Das modalidades poéticas, talvez seja a arte do repente a que desperta maior curiosidade. Qual criatura em momento de infinda paixão não sentiu a necessidade de exprimir seu amor através de versos? Muitos conseguiram, com maior ou menor maestria, no entanto, poucos se atreveram a criar no instante impreciso, no arranco do grito, versos Decassílabos, Sextilhas ou qualquer outro gênero dessa complexa arte, para brindar sua inspiradora musa. Se nos causa espanto o talento com que esgrimam seus versos os engenhosos menestréis, imagine-se então a surpresa ao constatarmos a presença de mulheres em território tão marcadamente machista. Poucas são as mulheres que enveredam por esse universo e, em verdade, não podemos nos admirar da quase ausência de uma poesia feminina “dada à situação de enclausuramento vivido pela mulher durante anos. Apesar de tudo e todos, tentaram superar os obstáculos e desafiaram a ordem patriarcal que as restringia à esfera domestica” publicando textos às vezes anonimamente ou sob pseudônimos masculinos. Violeiras, emboladoras, aboiadoras, cordelistas desafiaram este espaço tradicionalmente masculino e transfiguraram motes com suas métricas perfeitas que nada deixam a desejar a muito velho cantador. Essa expressiva presença, algumas vezes mimetizada, não buscava ocupar o espaço do outro, porém e principalmente, ocupar o seu próprio espaço antes vazio.
A literatura popular tem sido estudada sobre variados aspectos e, sobretudo no que concerne à análise e interpretação de sua linguagem, de expressão, tipicamente nordestina. Porém, ao mergulharmos nessas veredas, poucos são os registros de mulheres produtoras desta manifestação artística.
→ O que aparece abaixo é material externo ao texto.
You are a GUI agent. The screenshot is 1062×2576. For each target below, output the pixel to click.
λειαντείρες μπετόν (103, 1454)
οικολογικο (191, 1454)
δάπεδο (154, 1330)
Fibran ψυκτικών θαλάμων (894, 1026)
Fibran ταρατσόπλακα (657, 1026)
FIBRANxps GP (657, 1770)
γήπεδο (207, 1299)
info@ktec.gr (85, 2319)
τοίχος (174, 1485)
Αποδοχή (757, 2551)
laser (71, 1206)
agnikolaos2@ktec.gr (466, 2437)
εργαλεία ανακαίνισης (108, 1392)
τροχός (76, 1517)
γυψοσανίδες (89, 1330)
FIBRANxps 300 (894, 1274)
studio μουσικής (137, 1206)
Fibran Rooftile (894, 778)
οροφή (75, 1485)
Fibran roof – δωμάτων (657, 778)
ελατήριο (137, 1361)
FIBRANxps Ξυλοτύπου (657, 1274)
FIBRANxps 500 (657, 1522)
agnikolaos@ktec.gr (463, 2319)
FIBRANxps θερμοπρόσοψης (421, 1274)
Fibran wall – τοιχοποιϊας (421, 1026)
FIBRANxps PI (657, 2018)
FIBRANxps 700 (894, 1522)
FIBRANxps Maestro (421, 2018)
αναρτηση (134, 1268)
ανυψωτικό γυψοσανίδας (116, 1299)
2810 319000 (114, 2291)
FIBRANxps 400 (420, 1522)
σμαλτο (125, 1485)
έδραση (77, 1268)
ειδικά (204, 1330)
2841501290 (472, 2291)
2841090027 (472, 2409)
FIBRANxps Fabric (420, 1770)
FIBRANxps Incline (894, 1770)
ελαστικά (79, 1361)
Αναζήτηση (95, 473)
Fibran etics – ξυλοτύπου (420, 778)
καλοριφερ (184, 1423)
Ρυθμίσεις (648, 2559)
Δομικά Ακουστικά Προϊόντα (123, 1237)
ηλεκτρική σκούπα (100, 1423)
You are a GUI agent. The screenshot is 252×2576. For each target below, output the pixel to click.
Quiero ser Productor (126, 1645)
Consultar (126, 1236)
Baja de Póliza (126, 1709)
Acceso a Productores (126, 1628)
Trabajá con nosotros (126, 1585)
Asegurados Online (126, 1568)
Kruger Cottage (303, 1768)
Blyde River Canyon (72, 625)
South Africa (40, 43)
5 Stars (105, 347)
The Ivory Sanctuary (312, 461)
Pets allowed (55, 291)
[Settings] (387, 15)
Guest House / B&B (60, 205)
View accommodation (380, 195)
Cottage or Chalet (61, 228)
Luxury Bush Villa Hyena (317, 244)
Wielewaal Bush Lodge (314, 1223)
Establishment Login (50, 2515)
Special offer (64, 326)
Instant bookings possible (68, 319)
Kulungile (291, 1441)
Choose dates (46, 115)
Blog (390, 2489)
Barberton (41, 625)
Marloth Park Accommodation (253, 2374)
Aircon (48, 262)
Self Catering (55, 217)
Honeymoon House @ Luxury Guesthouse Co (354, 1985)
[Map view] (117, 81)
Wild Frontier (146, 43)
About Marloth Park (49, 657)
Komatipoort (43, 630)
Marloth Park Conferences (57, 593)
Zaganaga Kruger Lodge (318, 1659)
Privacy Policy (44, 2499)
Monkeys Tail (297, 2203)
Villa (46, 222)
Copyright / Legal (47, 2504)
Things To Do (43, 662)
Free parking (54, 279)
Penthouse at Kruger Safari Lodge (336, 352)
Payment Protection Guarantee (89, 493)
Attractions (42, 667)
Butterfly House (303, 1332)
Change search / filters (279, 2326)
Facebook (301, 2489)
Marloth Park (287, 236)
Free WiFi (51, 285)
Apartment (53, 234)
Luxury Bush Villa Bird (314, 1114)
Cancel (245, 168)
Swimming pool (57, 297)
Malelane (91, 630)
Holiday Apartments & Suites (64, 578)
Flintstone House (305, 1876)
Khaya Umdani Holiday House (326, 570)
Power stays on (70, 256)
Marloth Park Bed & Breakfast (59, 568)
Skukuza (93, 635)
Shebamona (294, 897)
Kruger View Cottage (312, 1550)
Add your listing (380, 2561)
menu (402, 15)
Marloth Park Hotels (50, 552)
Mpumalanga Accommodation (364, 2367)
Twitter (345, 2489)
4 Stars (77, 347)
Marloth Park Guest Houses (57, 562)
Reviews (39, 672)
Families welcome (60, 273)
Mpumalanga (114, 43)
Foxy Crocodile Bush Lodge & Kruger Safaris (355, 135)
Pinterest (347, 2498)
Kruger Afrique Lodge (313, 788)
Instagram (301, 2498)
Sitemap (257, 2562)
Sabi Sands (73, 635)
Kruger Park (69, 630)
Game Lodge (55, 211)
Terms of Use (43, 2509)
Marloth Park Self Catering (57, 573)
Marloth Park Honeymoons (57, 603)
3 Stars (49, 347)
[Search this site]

E quando um texto feminino merece aplausos e elogios, sistematicamente é considerado um texto forte e viril, e a poetisa obtém a consagração de seu talento ao ser considerado “uma mulher que canta como homem.”
Sabe-se que a figura da mulher é personagem mui recorrente na literatura popular. Um vasto continente de personagens femininos desfila pelas trovas, contudo quase não se tem notícia de poetisas. Mesmo conceituados pesquisadores, em demanda de elementos para compor suas vastas antologias, parecem desconhecer a existência de poetisas neste território. Todavia, uma pesquisa mais minuciosa encontrará mulheres repentistas desde os primeiros momentos do surgimento da cantoria. A que se deve esta quase ausência de cantadoras em antologias? Ao total desconhecimento dos antologistas, à falta de talento das artistas ou à tentativa arbitraria de tentar apagar indícios de uma produção feminina? Embora ainda haja muito a esmiuçar, felizmente, a existência de mulheres repentistas está comprovada em algumas referências bibliográficas.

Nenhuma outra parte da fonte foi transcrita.